*** Input rows
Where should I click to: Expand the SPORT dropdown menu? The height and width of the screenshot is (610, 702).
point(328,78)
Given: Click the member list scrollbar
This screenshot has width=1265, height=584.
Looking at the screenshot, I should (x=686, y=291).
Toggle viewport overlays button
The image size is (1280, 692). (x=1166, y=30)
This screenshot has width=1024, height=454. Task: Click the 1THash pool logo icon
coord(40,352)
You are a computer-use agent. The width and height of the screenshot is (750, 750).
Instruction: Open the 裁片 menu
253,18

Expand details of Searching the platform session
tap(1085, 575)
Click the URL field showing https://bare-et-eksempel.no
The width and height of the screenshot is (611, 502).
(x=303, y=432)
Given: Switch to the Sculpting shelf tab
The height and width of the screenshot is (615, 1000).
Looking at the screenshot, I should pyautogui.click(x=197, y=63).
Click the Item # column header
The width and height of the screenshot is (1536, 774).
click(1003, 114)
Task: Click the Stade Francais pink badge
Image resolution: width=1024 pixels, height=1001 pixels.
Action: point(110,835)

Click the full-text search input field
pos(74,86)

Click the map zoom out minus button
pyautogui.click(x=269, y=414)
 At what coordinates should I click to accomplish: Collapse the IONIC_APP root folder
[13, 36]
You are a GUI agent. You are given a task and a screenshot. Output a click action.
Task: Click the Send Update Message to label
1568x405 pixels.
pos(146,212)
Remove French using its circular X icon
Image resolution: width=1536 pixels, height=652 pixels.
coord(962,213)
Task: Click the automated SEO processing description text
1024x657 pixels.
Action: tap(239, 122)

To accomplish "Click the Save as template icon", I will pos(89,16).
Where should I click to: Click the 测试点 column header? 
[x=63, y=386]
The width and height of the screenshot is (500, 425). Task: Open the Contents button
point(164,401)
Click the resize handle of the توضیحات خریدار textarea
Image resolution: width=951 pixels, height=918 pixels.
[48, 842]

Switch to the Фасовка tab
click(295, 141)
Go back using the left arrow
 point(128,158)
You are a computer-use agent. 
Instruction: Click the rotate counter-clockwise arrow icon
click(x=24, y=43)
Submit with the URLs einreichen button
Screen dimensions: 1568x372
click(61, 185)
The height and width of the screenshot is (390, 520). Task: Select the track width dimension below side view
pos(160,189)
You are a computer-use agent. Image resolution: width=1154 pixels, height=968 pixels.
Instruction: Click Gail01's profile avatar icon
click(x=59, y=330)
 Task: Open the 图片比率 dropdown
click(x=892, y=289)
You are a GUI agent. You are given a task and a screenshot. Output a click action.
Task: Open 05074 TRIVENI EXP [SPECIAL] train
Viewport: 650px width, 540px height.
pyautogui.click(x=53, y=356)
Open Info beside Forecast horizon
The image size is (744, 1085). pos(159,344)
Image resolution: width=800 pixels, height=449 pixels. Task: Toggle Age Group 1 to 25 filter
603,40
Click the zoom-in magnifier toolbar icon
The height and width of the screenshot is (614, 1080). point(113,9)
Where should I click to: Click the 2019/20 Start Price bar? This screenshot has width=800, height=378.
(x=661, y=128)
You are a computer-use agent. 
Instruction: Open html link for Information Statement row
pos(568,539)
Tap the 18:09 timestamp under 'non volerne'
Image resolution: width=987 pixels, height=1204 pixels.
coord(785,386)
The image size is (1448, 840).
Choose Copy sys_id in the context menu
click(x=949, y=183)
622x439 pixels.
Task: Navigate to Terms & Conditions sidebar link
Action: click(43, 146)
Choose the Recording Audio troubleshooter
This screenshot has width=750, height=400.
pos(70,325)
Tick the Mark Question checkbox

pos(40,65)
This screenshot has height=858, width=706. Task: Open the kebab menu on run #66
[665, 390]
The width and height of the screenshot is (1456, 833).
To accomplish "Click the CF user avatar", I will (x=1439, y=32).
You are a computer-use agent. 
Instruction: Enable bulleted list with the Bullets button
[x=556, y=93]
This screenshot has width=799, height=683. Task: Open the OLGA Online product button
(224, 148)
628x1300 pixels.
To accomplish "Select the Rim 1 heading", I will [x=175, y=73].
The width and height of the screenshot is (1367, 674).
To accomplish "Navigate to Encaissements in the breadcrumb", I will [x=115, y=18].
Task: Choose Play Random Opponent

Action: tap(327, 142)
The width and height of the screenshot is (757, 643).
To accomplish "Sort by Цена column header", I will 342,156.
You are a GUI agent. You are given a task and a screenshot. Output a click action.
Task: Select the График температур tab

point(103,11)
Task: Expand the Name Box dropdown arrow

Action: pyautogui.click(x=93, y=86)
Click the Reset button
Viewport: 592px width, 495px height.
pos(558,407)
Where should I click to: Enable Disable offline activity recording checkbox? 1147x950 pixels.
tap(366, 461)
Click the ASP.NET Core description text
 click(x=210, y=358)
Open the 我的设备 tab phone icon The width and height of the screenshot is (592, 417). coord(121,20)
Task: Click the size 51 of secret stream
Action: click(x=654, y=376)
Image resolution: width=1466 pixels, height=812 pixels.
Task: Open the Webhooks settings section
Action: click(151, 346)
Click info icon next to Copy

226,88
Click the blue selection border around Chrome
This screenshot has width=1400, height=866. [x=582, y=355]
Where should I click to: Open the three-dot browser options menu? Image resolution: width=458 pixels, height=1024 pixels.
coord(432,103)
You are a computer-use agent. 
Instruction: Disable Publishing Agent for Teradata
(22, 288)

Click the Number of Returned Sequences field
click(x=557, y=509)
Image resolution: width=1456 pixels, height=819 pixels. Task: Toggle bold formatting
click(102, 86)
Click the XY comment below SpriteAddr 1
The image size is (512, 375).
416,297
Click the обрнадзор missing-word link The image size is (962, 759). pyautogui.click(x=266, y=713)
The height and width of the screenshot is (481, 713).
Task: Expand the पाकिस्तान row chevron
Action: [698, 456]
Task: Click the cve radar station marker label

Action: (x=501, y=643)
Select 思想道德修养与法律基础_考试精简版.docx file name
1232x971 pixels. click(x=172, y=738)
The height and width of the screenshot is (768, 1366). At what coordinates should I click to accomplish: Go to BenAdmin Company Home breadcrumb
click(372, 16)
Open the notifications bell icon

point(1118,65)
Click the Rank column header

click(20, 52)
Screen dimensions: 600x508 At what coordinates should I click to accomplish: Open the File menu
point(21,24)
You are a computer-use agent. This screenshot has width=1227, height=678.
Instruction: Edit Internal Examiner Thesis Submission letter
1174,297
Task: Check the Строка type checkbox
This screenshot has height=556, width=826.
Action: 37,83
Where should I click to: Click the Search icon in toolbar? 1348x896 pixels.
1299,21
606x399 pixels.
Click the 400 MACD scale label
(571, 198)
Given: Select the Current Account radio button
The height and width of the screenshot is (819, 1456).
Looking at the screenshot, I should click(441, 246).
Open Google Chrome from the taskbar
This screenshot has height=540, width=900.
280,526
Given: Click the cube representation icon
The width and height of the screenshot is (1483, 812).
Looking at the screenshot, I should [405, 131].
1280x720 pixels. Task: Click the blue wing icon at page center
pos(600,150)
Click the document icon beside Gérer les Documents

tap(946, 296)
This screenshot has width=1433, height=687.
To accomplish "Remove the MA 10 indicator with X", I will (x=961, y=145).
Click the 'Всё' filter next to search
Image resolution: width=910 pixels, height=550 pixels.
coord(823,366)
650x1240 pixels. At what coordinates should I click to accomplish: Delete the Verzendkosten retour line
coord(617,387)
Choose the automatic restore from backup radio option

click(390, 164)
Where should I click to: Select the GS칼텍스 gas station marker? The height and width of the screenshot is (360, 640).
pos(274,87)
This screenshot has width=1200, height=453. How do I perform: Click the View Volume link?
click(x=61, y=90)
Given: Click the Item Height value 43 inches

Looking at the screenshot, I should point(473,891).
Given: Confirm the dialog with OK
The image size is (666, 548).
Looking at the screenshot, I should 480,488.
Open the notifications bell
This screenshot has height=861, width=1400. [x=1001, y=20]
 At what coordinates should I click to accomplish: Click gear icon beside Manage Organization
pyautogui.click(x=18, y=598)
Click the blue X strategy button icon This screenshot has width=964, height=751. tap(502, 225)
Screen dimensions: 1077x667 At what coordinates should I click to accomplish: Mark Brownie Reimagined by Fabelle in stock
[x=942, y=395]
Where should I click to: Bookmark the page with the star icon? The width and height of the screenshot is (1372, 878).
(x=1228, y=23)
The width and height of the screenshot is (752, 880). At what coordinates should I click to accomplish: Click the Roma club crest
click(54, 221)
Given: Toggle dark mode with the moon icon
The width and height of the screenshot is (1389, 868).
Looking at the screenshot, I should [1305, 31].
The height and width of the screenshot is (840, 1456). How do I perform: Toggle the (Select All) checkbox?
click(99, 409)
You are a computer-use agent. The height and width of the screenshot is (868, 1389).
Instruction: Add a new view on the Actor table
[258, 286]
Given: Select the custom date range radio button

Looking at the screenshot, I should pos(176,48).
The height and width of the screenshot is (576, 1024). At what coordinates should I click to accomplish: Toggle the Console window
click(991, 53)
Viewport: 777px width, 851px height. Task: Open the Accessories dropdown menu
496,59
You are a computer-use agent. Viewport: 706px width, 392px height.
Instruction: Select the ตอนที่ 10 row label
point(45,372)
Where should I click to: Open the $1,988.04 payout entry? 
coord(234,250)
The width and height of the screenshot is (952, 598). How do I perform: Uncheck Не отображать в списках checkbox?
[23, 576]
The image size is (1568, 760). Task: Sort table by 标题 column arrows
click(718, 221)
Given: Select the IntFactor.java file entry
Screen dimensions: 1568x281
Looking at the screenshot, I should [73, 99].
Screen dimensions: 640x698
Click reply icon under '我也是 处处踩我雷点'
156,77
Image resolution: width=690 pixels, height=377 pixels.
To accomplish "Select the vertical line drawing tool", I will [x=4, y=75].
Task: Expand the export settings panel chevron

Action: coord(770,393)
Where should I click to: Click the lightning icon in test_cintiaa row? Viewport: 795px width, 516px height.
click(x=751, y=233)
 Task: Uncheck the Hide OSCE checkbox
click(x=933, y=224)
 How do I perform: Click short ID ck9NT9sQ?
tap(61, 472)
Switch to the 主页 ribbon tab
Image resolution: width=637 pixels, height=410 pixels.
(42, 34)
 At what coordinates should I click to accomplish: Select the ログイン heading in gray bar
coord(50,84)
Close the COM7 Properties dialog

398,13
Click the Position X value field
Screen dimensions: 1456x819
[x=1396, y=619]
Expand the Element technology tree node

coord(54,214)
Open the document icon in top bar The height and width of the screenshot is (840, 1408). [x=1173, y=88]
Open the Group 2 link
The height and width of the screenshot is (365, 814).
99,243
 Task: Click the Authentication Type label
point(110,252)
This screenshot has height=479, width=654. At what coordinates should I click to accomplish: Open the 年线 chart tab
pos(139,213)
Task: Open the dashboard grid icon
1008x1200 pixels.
******
- Aim of the task
Please return the lines of the listing above as a JSON list of strings, one string per line with blank lines omitted, starting with the line that contains "Click the XY comment below SpriteAddr 1" and going on through the line that contains "click(390, 164)". Include only those lines.

- Answer to this task
[
  "Click the XY comment below SpriteAddr 1",
  "The image size is (512, 375).",
  "416,297",
  "Click the обрнадзор missing-word link The image size is (962, 759). pyautogui.click(x=266, y=713)",
  "The height and width of the screenshot is (481, 713).",
  "Task: Expand the पाकिस्तान row chevron",
  "Action: [698, 456]",
  "Task: Click the cve radar station marker label",
  "Action: (x=501, y=643)",
  "Select 思想道德修养与法律基础_考试精简版.docx file name",
  "1232x971 pixels. click(x=172, y=738)",
  "The height and width of the screenshot is (768, 1366). At what coordinates should I click to accomplish: Go to BenAdmin Company Home breadcrumb",
  "click(372, 16)",
  "Open the notifications bell icon",
  "point(1118,65)",
  "Click the Rank column header",
  "click(20, 52)",
  "Screen dimensions: 600x508 At what coordinates should I click to accomplish: Open the File menu",
  "point(21,24)",
  "You are a computer-use agent. This screenshot has width=1227, height=678.",
  "Instruction: Edit Internal Examiner Thesis Submission letter",
  "1174,297",
  "Task: Check the Строка type checkbox",
  "This screenshot has height=556, width=826.",
  "Action: 37,83",
  "Where should I click to: Click the Search icon in toolbar? 1348x896 pixels.",
  "1299,21",
  "606x399 pixels.",
  "Click the 400 MACD scale label",
  "(571, 198)",
  "Given: Select the Current Account radio button",
  "The height and width of the screenshot is (819, 1456).",
  "Looking at the screenshot, I should click(441, 246).",
  "Open Google Chrome from the taskbar",
  "This screenshot has height=540, width=900.",
  "280,526",
  "Given: Click the cube representation icon",
  "The width and height of the screenshot is (1483, 812).",
  "Looking at the screenshot, I should [405, 131].",
  "1280x720 pixels. Task: Click the blue wing icon at page center",
  "pos(600,150)",
  "Click the document icon beside Gérer les Documents",
  "tap(946, 296)",
  "This screenshot has width=1433, height=687.",
  "To accomplish \"Remove the MA 10 indicator with X\", I will (x=961, y=145).",
  "Click the 'Всё' filter next to search",
  "Image resolution: width=910 pixels, height=550 pixels.",
  "coord(823,366)",
  "650x1240 pixels. At what coordinates should I click to accomplish: Delete the Verzendkosten retour line",
  "coord(617,387)",
  "Choose the automatic restore from backup radio option",
  "click(390, 164)"
]